(Exercise material)
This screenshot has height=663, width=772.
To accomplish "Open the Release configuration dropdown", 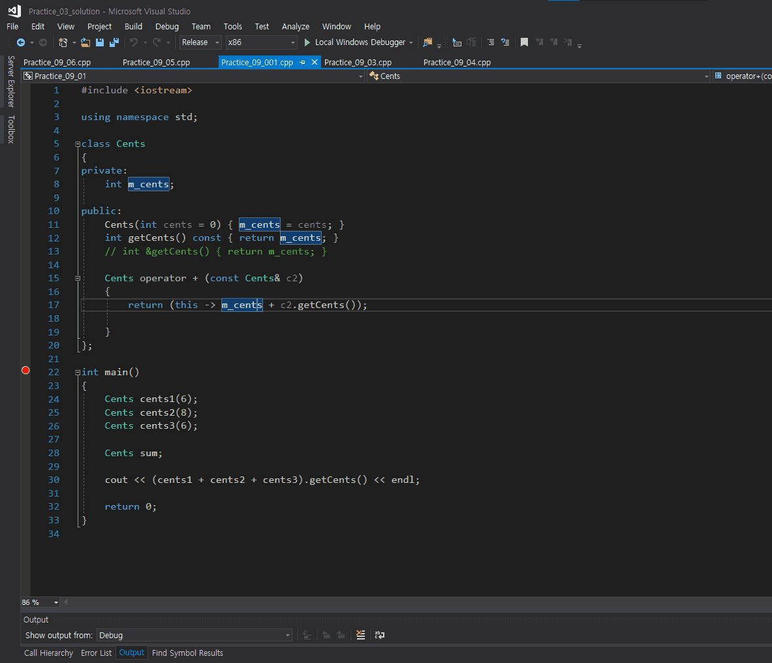I will coord(201,42).
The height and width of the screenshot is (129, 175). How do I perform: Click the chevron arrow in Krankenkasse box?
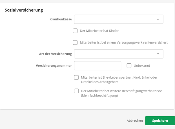pos(158,20)
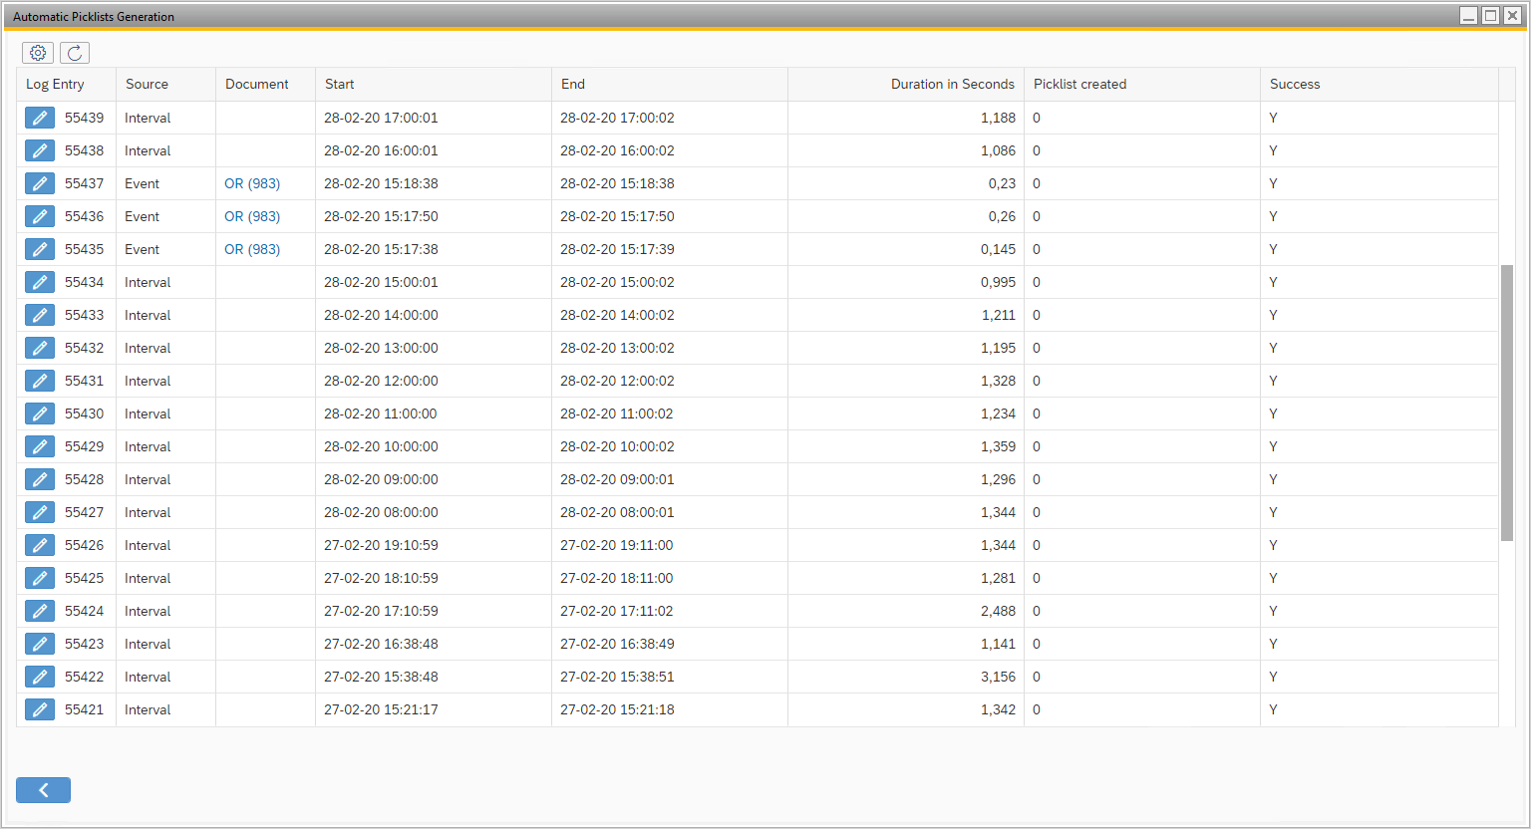Image resolution: width=1531 pixels, height=830 pixels.
Task: Click edit pencil for entry 55434
Action: 40,282
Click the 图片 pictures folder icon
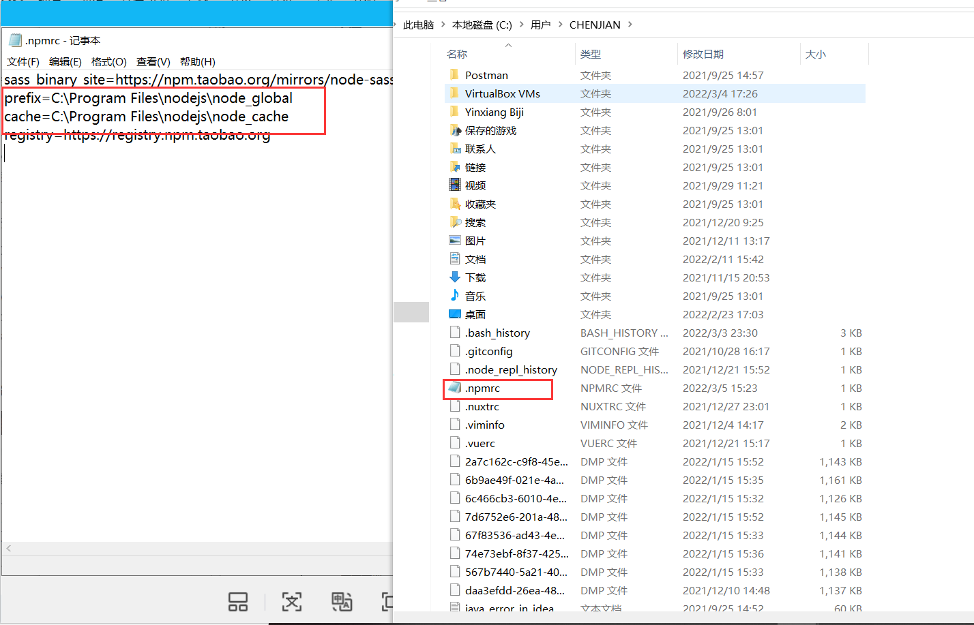This screenshot has width=974, height=625. coord(454,240)
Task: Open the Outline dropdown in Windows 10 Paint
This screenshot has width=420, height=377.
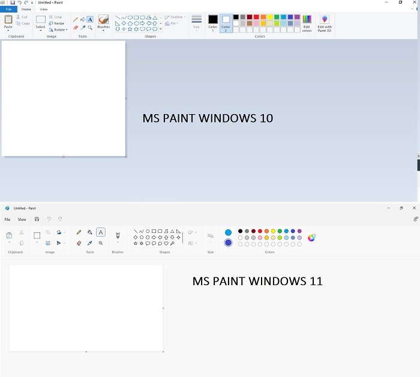Action: pos(175,17)
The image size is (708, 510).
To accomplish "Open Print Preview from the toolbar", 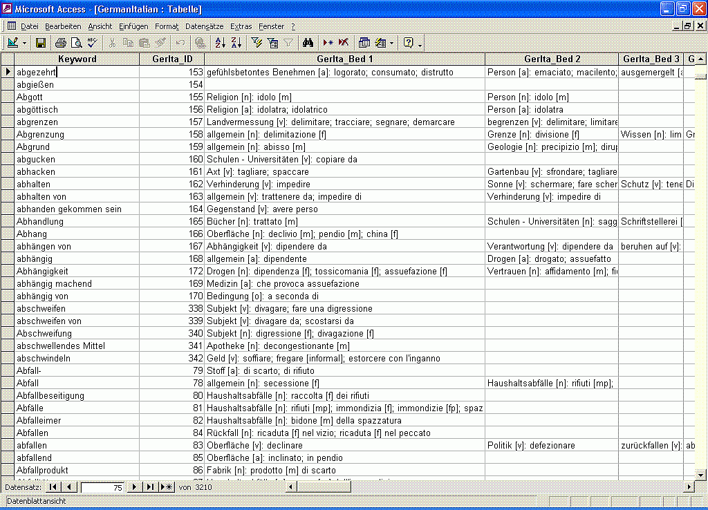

(Request) Copy everything from the line containing "Task: Open the" down to the end of the listing word for word, leaving out the pictures.

(Final result)
Task: Open the Outline dropdown in Windows 10 Paint
This screenshot has width=420, height=377.
Action: pos(175,17)
The image size is (708, 510).
To accomplish "Open Print Preview from the toolbar", 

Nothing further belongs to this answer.